Por otra lado, se está dando un fenómeno totalmente nuevo: el mundo privado ya considera que es hora de poner el espacio y sus planetas dentro de sus modelos de negocio. Los hombres más ricos del mundo crearon empresas que buscan llevar gente a la Luna, abrir una sucursal en Marte o que los cohetes sean reutilizables.
Es el caso de SpaceX, de Elon Musk, que en un par de semanas sale a la bolsa (aquí puedes leer más al respecto, si te interesa comprar la acción o entender mejor la empresa).
En el arte, el espacio fue un tema un poco tangencial. Tal vez el primero en mirar hacia el cielo con ojo crítico fue Donato Creti, aunque nos guardaremos esa historia para otro momento. Hoy quiero contarte la historia de Lucien Rudaux, un niño que se mudó a finales del XIX a la costa francesa, a un pueblo llamado Donville-les-Bains.

Lucien estaba obsesionado con los cielos y las estrellas. Se pasaba horas mirando los atardeceres que poco a poco iba develando constelaciones y estrellas fugaces. A los 10 años construyó su primer telescopio.
A diferencia de muchos de los artistas que reseñamos aquí, Lucien era hijo de pintor, así que nadie le dijo nada cuando se fue a París a estudiar ilustración comercial. En 1892, a los 18 años, ingresó en la Société Astronomique de France y entró en contacto con el renombrado astrónomo Camille Flammarion.
Pero Lucien no era de los que se contentan con poco. Al poco andar se volvió a su casa en la playa y aprovechando el tremendo jardín de sus papás, se construyó un observatorio. Mientras investigaba su biografía pensé "debe haber sido una construcción de cuatro latones puestos como paredes y con un telescopio arriba". Pero no, Lucien construyó un observatorio con todas sus letras.

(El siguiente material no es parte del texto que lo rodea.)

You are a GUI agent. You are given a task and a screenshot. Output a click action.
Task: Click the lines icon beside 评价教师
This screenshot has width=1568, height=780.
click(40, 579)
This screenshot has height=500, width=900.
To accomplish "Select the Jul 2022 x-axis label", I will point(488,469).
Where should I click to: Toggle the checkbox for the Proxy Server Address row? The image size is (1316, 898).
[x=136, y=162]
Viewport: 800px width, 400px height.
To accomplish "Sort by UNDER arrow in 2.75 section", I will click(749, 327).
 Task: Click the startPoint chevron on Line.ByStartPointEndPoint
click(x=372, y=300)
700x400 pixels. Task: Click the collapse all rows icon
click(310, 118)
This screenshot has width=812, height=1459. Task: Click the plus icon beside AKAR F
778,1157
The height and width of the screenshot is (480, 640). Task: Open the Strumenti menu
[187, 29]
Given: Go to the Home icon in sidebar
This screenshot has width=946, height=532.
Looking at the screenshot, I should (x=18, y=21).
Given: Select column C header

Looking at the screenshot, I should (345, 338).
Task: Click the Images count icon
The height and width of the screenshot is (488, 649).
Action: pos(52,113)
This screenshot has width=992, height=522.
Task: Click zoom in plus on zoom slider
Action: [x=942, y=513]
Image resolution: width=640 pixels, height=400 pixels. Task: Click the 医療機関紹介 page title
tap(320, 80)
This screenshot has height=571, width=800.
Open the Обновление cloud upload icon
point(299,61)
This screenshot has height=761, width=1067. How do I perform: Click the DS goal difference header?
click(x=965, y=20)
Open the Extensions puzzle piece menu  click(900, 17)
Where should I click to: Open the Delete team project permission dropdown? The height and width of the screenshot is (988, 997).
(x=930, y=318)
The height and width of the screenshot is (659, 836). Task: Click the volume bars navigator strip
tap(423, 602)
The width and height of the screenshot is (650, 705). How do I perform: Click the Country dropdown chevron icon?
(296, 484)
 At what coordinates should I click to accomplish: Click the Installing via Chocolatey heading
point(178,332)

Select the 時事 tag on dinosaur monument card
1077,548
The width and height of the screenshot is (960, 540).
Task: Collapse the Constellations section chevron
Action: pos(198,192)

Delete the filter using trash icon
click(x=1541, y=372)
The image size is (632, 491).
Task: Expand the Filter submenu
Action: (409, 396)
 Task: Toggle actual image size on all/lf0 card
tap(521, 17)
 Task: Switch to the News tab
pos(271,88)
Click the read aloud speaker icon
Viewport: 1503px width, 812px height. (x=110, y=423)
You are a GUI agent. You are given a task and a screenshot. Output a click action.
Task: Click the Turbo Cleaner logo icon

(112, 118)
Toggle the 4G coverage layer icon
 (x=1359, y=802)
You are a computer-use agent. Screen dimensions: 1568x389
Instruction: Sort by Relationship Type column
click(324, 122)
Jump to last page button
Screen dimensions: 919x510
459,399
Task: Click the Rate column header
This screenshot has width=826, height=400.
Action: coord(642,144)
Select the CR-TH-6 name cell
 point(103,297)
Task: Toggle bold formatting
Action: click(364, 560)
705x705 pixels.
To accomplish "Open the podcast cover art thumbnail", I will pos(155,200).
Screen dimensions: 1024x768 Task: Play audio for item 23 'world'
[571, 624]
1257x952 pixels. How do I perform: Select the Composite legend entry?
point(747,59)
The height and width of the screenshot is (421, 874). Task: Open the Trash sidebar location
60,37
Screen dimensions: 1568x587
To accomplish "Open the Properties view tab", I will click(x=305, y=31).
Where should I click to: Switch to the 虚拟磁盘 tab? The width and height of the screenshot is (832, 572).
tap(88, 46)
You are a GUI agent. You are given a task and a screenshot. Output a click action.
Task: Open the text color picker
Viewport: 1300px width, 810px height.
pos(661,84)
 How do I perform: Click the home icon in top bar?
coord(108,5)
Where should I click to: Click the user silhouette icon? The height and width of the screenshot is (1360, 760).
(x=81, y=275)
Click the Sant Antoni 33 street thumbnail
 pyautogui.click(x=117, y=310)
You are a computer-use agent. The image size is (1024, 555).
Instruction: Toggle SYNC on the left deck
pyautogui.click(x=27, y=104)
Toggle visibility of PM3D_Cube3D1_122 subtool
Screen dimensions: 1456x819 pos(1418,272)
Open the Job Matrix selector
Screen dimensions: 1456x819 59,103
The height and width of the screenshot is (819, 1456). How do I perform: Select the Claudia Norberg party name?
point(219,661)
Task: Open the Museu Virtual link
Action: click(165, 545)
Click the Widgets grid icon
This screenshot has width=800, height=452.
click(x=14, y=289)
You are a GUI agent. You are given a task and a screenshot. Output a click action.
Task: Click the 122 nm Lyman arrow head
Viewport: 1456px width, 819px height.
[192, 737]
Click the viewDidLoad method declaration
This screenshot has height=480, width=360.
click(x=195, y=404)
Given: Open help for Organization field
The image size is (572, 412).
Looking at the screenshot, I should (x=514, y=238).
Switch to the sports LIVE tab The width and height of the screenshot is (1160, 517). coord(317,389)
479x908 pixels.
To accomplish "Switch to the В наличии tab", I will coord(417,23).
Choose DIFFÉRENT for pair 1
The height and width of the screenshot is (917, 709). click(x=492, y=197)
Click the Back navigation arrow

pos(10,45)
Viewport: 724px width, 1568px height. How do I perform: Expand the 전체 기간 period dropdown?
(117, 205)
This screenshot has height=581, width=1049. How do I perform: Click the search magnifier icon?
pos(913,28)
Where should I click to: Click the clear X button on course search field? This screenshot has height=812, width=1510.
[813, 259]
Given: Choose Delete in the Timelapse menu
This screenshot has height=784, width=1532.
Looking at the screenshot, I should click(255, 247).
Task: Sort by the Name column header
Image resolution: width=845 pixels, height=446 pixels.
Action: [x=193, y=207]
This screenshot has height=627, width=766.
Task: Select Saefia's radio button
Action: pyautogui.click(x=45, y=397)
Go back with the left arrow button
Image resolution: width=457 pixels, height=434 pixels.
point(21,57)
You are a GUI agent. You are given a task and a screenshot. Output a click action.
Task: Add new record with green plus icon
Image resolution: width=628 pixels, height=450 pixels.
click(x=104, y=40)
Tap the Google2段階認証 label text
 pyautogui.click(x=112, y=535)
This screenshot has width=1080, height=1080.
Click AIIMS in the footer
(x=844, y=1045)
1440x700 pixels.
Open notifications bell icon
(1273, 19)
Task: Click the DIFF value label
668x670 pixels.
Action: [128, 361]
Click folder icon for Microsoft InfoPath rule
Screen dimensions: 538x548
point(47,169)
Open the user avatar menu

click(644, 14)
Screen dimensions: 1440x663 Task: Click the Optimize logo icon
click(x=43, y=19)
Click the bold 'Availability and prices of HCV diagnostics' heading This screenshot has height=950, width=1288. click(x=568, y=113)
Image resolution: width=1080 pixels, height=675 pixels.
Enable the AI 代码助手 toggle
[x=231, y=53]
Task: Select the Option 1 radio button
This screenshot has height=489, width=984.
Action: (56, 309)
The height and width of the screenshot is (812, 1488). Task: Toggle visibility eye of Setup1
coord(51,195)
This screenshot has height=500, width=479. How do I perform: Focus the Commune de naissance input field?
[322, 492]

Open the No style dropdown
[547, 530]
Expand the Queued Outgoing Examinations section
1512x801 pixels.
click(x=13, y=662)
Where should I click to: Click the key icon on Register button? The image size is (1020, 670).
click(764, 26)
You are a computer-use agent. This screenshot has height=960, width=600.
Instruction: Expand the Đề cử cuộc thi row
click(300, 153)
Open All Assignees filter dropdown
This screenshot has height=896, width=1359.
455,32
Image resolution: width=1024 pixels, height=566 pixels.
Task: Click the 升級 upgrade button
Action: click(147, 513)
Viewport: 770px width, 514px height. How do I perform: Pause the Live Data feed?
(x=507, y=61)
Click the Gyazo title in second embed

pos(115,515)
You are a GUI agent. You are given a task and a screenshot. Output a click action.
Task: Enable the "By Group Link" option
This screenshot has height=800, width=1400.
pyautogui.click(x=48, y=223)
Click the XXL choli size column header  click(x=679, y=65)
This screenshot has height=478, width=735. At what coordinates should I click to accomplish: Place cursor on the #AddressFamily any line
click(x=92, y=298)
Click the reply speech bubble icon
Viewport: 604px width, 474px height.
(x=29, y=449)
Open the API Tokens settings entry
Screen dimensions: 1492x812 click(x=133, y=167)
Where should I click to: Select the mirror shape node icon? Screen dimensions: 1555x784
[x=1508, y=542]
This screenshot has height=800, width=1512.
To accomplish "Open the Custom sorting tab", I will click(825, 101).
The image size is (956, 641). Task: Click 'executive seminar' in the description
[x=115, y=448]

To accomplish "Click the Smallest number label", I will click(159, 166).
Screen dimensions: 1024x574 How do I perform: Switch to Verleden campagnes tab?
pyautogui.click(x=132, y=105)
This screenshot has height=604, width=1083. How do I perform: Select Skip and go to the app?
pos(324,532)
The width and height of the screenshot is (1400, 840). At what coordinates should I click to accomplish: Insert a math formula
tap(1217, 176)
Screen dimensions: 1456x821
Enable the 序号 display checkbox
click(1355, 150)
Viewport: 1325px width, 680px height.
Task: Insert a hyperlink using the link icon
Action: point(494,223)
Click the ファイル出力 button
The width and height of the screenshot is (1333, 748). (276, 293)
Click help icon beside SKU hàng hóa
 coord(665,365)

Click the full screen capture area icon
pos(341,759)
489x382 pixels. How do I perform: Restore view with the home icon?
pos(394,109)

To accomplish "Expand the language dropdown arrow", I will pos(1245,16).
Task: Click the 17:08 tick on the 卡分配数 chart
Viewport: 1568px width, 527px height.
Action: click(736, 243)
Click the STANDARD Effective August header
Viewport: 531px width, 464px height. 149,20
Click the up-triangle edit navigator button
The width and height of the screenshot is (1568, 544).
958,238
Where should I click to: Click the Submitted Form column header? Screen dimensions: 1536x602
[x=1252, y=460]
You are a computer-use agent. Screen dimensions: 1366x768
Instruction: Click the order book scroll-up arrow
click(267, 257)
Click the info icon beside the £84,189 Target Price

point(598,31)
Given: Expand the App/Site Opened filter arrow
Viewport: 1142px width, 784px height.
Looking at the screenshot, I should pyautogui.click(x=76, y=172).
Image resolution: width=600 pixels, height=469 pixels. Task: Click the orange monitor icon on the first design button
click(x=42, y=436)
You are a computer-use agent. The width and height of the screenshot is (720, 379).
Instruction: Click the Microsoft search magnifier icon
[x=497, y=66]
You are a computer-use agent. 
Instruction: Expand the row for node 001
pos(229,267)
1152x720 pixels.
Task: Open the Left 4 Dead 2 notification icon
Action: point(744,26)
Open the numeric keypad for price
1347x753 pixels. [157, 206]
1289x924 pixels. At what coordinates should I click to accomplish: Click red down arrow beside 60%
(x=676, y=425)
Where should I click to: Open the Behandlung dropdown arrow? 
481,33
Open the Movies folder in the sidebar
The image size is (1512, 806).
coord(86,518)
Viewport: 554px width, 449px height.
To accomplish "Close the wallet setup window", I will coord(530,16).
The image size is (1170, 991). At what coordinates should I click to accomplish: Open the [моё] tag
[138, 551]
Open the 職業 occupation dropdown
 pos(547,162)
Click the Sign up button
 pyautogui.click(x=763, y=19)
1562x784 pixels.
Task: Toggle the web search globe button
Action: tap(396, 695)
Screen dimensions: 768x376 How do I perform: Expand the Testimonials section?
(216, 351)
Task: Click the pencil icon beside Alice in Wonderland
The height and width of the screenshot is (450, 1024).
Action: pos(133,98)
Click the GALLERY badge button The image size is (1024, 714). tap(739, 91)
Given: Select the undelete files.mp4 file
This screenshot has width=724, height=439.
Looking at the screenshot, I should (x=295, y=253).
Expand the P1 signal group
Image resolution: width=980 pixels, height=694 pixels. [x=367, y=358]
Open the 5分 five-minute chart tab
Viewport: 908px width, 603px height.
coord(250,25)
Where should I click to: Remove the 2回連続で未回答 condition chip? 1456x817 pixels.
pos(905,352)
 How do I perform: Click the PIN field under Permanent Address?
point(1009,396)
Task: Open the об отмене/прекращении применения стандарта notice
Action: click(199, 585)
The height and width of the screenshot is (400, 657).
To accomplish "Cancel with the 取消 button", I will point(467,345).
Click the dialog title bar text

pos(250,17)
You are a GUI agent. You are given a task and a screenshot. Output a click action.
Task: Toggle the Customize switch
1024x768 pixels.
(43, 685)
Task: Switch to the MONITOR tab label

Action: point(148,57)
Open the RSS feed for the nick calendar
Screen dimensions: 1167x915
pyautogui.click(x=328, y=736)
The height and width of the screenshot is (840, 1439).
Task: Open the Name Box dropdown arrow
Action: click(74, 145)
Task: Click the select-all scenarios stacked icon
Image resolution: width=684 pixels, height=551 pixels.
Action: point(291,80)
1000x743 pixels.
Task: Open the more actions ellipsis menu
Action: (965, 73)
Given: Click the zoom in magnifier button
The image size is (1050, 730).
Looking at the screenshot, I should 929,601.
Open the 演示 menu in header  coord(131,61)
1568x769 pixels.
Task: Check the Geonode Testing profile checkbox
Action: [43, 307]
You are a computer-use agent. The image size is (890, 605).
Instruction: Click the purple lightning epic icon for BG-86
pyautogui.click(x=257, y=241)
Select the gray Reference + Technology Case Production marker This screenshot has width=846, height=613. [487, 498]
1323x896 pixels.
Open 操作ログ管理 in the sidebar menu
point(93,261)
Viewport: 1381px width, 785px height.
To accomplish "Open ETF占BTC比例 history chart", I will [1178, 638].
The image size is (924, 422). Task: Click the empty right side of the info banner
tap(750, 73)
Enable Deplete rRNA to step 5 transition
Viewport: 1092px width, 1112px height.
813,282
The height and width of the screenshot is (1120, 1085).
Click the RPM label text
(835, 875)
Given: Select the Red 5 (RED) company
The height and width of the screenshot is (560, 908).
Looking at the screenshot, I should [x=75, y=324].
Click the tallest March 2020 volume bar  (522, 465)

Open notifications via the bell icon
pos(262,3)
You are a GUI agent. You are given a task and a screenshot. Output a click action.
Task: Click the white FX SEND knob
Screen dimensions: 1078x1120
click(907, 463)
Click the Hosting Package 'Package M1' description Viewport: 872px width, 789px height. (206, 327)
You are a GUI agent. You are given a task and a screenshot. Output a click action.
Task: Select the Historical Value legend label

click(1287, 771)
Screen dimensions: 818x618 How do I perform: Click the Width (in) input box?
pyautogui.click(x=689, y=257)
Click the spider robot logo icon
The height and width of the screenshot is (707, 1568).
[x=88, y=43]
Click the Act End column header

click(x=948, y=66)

Utilizando su reflector de 4 pulgadas, Lucien creó fotografías pioneras de la luna y los planetas, así como un atlas fotográfico de la Vía Láctea. Lucien se convirtió en divulgador científico e ilustrador para las revistas Nature y L’Illustration, además de colaborar habitualmente con Popular Science. Su primer libro, Cómo estudiar las estrellas, se publicó en 1912. Fue un éxito extraordinario y se tradujo al inglés.
Incluso tenía su fotografía de astrónomo. Perfecta para el Linkedin.

Pero lo que obsesionaba a sus lectores no eran sus fotografías. Eran sus ilustraciones. Así que casi 50 años antes de que Armstrong pisara la Luna, Rudaux ya se la imaginaba con una precisión asombrosa.





Iba bien encaminada la imaginación científica de Rudaux. Todo lo que dibujaba tenía una base en sus conocimientos astronómicos, por eso la superficie de la Luna que dibujó es tan similar a la que veríamos más tarde desde el Apollo 17.
Pero el que se va al espacio inevitablemente deja volar la imaginación... y Lucien calló en la ciencia ficción. En los años 50 una serie de revistas lo llamaron para que dibujara lo que quisiera.






Aunque mi favorita, por lejos, es el astronauta con traje de pelos. A mi mente un poco ignorante le hace demasiado sentido que en esa época se creyera que un buen abrigo de piel era clave para los viajes interplanetarios. Ya lo sabía Chewbacca.